Extract
--*--
In the study, approximately half of the patients taking dapagliflozin reduced their A1C levels by more than 0.5 percent without experiencing severe drops in blood sugar (hypoglycemia). Dandona explained that any fall in HbA1c of around .5 percent is considered significant and can lead to licensing of a drug as an antidiabetic agent. He noted, however, that the findings will need further confirmation before the drug can be licensed by the FDA for use in Type 1 diabetes.
Seeking better control in Type 1 diabetes
“Treating the millions of patients living with Type 1 diabetes while also managing the complications associated with the disease remains a daunting challenge,” said Dandona, who sees patients through UBMD Internal Medicine at the Diabetes and Endocrinology Center of Western New York, which is where the five Buffalo patients in the study were treated.
He is renowned for his diabetes and metabolic research, particularly into new treatments that can be used in addition to insulin, to help patients with Type 1 diabetes achieve better blood sugar control. He has led the field globally since his published work on liraglutide patients with Type 1 diabetes in 2011.
In 2011, Dandona published an observational study that found that another drug for Type 2 diabetes, liraglutide, could help treat Type 1 diabetes.
“Our key paper in 2011 has led to other drugs being considered for use in Type 1 diabetes,” he said. “We have been pioneers in conceptualizing new ways to help Type 1 diabetes patients achieve better outcomes with new therapies.”
Dandona pointed out that until these recent developments, there hadn’t been another significant treatment developed for Type 1 diabetes since the discovery of insulin in the 1920s.
Even Type 1 patients with good glycemic control experience what he calls “glycemic excursions,” pronounced swings from hyperglycemic to hypoglycemic, motivating him and his colleagues to conduct groundbreaking research aimed at discovering non-insulin drugs that can help improve blood sugar control.
--*--
Collected data:
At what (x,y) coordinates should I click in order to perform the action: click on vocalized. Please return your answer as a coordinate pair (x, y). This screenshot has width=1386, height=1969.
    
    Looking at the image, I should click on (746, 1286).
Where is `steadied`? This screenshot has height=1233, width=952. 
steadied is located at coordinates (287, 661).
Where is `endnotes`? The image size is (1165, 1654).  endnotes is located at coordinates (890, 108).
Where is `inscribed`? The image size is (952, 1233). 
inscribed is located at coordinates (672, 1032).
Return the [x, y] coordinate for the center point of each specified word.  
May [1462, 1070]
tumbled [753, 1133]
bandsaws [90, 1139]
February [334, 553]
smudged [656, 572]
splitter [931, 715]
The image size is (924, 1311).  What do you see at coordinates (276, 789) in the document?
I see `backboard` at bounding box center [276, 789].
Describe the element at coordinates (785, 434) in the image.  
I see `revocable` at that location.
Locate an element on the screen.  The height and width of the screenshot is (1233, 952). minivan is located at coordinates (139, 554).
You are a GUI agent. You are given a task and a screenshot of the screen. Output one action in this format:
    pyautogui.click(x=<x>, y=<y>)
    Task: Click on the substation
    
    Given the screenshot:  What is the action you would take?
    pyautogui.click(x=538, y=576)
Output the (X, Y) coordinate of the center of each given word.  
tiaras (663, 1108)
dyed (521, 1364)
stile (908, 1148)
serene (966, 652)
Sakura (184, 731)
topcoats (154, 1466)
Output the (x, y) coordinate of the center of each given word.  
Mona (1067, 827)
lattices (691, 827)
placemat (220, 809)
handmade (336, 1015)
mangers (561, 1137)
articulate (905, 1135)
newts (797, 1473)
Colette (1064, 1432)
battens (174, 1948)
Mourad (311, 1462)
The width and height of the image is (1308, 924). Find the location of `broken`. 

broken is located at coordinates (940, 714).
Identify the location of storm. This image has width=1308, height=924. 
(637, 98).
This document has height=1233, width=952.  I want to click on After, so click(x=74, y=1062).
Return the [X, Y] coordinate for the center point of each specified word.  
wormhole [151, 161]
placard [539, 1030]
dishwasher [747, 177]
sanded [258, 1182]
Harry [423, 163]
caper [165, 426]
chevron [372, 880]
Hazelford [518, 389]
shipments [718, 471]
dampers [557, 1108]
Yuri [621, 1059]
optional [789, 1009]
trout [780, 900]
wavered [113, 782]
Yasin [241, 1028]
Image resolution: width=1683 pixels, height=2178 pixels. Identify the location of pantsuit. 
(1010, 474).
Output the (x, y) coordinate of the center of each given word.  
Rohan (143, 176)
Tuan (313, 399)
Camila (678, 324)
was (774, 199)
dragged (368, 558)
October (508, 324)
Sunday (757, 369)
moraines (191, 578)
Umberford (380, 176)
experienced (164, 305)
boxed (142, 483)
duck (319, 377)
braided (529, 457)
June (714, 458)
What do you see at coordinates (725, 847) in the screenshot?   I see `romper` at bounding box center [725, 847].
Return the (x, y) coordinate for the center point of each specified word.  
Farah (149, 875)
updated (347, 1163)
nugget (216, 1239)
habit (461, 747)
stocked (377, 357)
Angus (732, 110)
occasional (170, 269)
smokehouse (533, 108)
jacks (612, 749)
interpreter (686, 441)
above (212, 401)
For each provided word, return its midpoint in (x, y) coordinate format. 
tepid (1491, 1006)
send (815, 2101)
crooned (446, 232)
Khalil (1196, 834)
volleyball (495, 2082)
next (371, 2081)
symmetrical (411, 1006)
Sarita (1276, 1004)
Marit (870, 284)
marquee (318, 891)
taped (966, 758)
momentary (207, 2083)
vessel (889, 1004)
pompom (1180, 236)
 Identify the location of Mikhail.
--*--
Exercise requirements
In the extract on dapagliflozin, what did Dandona's 2011 observational study find?

Exercise result
It found that liraglutide, another drug for Type 2 diabetes, could help treat Type 1 diabetes.